L'Europe a engagé mercredi un bras de fer avec les agences de notation et plaidé pour la création d'un organisme européen de ce type au lendemain de la dégradation spectaculaire du Portugal, qui risque d'aggraver la crise de la dette en zone euro.

En reléguant mardi soir la note du Portugal en catégorie spéculative, Moody's a désigné le pays comme nouveau maillon faible de la zone euro, alors que tous les regards étaient jusque-là braqués sur la Grèce.

L'agence de notation estime que Lisbonne, comme son voisin grec, pourrait avoir besoin d'un deuxième plan d'aide avant de retourner sur les marchés. La réaction des marchés ne s'est pas faite attendre: sur le marché de la dette, les taux exigés du Portugal ont atteint de nouveaux records, à près de 12%, rendant encore moins évident l'accès au marché du pays à moyen terme.

Cette décision a suscité l'ire des Européens, alors que le Portugal montre des gages de bonne volonté et a présenté la semaine passée un plan d'austérité jugé ambitieux.

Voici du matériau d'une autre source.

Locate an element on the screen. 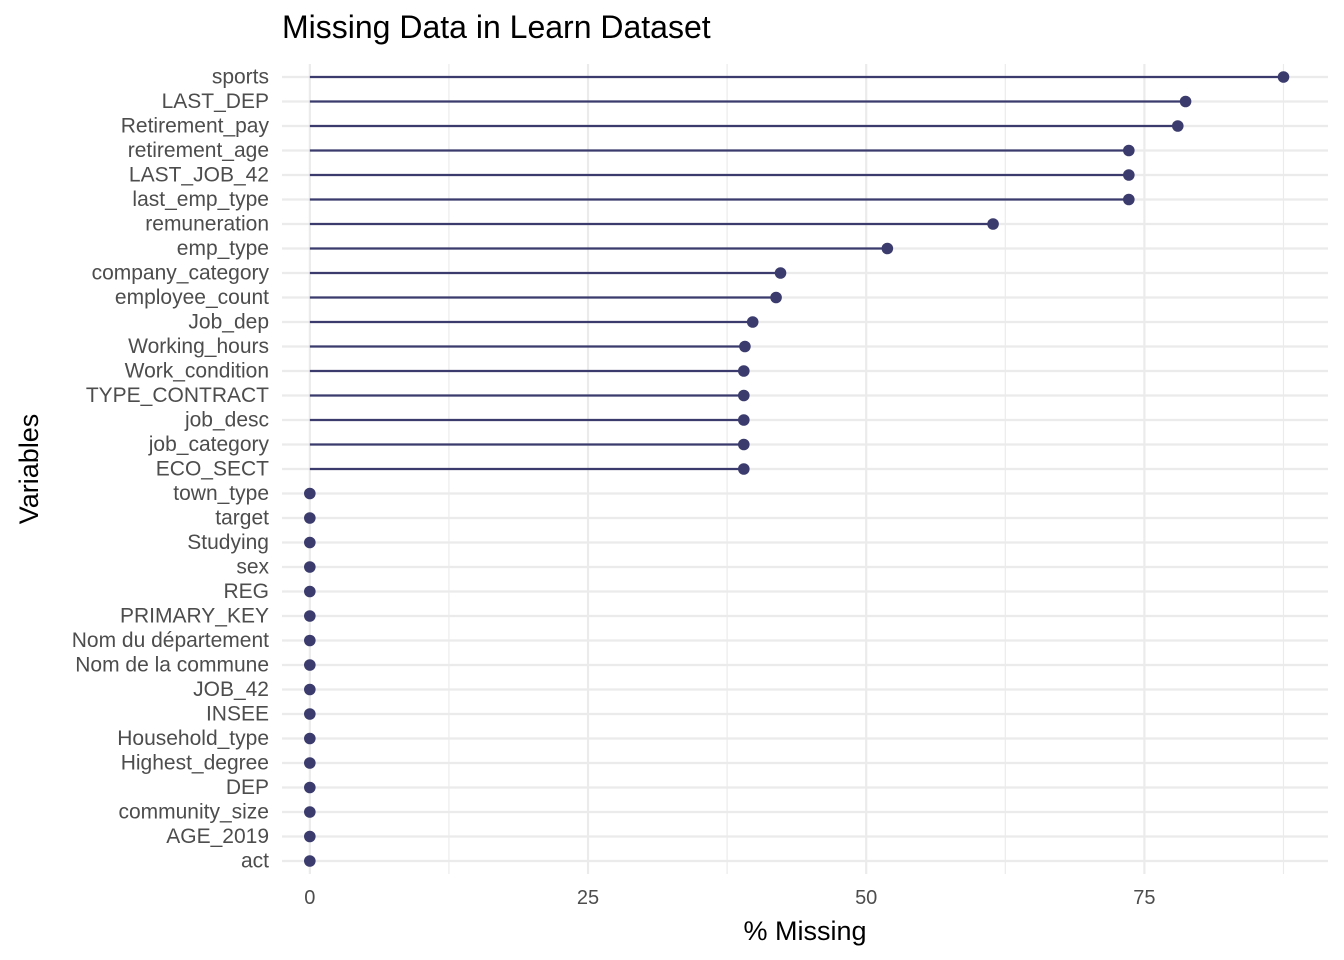  y-tick-label: Highest_degree is located at coordinates (195, 764).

«Cette dégradation n'est pas basée sur le fait que le Portugal ne fait pas son travail de réformes mais sur l'hypothèse que le pays va à nouveau avoir besoin d'aide. Voyez-vous la folie de cette prophétie auto-réalisatrice?» s'est insurgé le ministre grec des Affaires étrangères, Stavros Lambrinidis.

«Cet épisode malheureux soulève une fois de plus la question du comportement des agences de notation et de leur soi-disante clairvoyance», a estimé pour sa part le porte-parole de l'exécutif européen pour les questions économiques, Amadeu Altafaj.

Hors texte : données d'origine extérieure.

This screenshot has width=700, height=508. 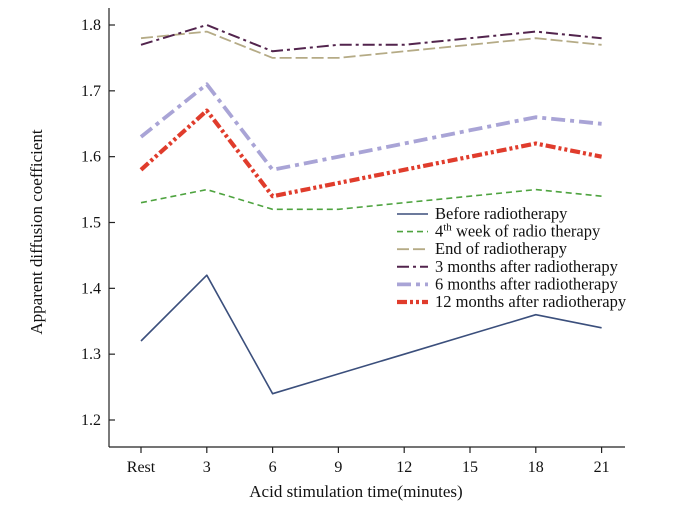 I want to click on x-axis-label: Acid stimulation time(minutes), so click(x=356, y=492).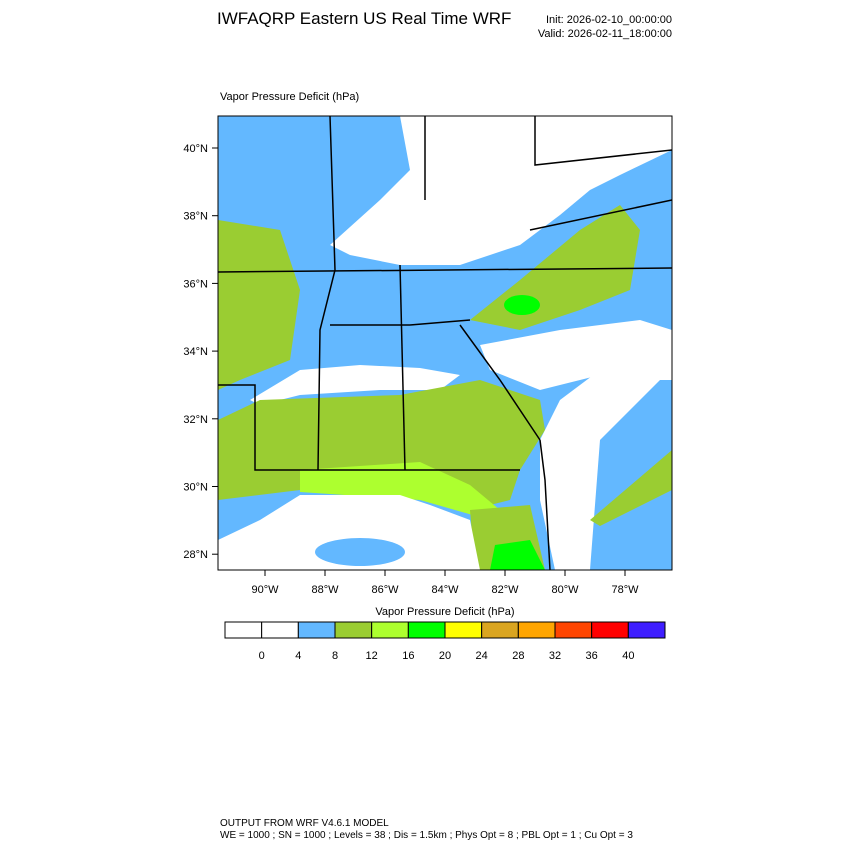 The image size is (850, 855). What do you see at coordinates (408, 656) in the screenshot?
I see `colorbar-label: 16` at bounding box center [408, 656].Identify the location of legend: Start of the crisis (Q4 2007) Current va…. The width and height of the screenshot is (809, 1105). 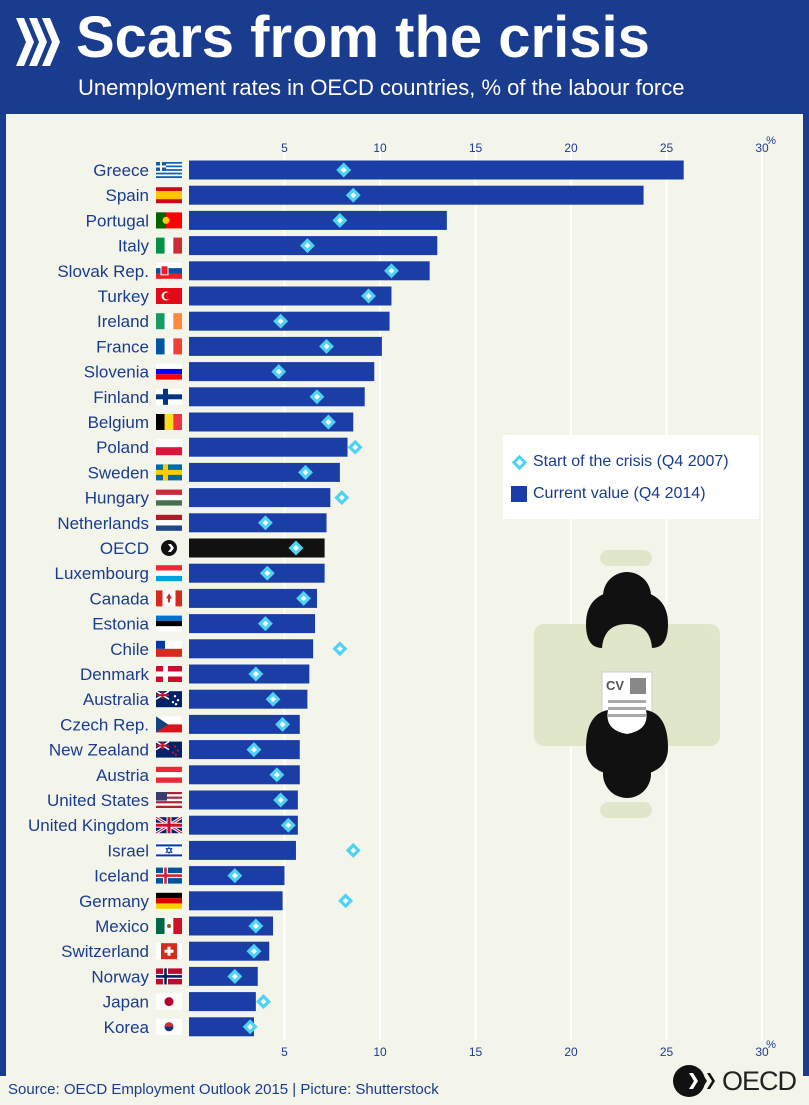
(631, 477).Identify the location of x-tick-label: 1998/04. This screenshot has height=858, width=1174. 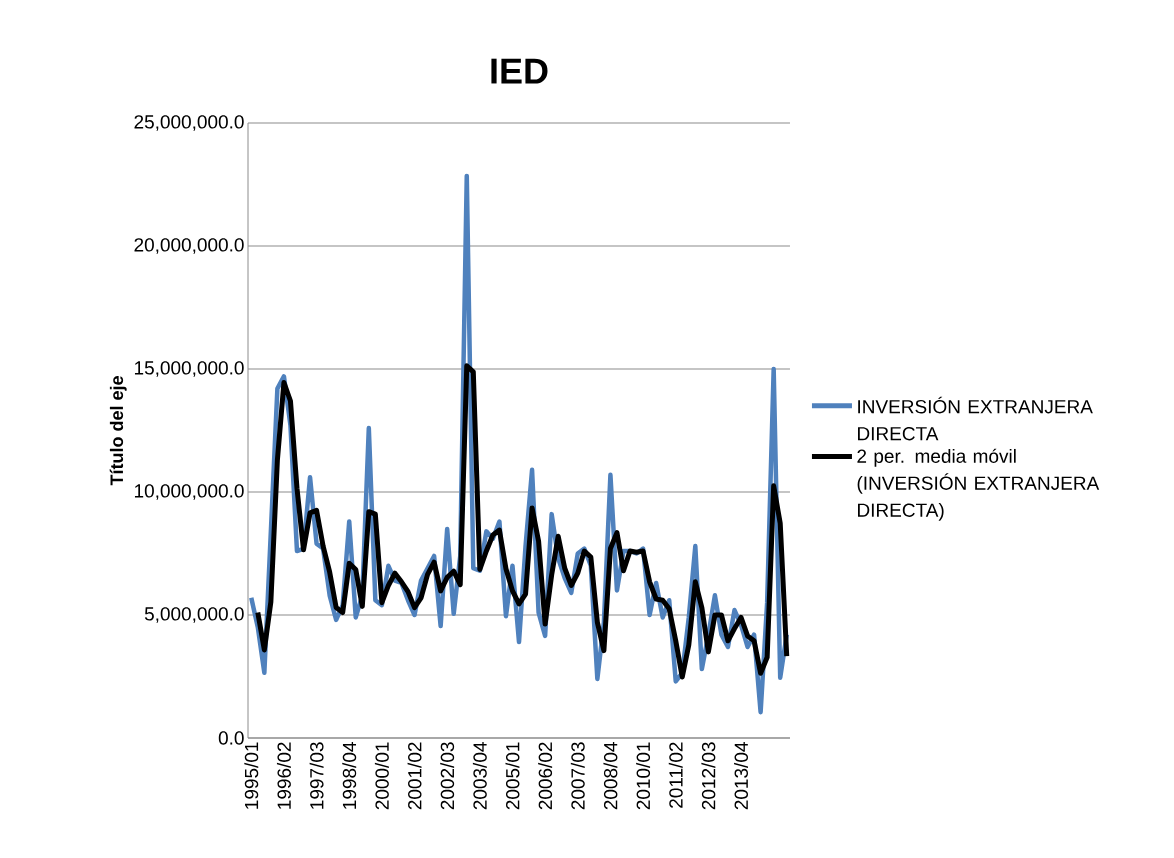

Conséquence: le ministre allemand des Finances Wolfgang Schäuble a déclaré qu'il fallait «briser l'oligopole des agences de notation» et «limiter leur influence», tandis que le président de l'exécutif européen, José Manuel Barroso a été plus loin en se prononçant indirectement pour la création d'une agence de notation basée en Europe.

«C'est au marché qu'il appartient de décider», mais il me semble étrange qu'il n'y ait pas une seule agence venant d'Europe», a-t-il indiqué, accusant celles qui ont aujourd'hui pignon sur rue d'avoir «un parti pris» contre l'Europe.

Accusées de faire la loi sur la planète financière mondiale, les trois grandes agences de notation sont toutes anglo-saxonnes: Moody's, Standard and Poor's et Fitch (qui appartient toutefois à un groupe français, Fimalac).

En début de semaine, c'est Standard and Poor's qui a provoqué la colère d'Angela Merkel. L'agence a rejeté les plans européens à l'étude pour faire contribuer les banques et fonds d'investissement à un nouveau plan de sauvetage de la Grèce, en jugeant qu'ils «conduiraient probablement à un défaut de paiement, que tentent à tout prix d'éviter les Européens.

«Il est important que nous (...) ne nous laissions pas priver de notre liberté de jugement», avait jugé la chancelière allemande.

À la suite de la crise financière, l'Europe a adopté dès 2009 deux législations visant à renforcer la régulation des agences de notation, les obligeant notamment à s'enregistrer et à respecter certaines règles pour pouvoir exercer dans l'UE, et les plaçant sous le contrôle direct de l'Autorité européenne des marchés financiers.

Bruxelles a annoncé l'année dernière préparer un tour de vis supplémentaire, pour répondre notamment aux problèmes liés à l'évaluation de la dette des États, mis en avant lors de l'éclatement de la crise grecque.

Trouver une solution risque toutefois de ne pas être évident. Les agences de notation sont en même temps «incontournables pour obtenir le triple A», dont a besoin l'UE et ses mécanismes financiers venant en aide aux pays en difficulté, a relevé mercredi une source européenne.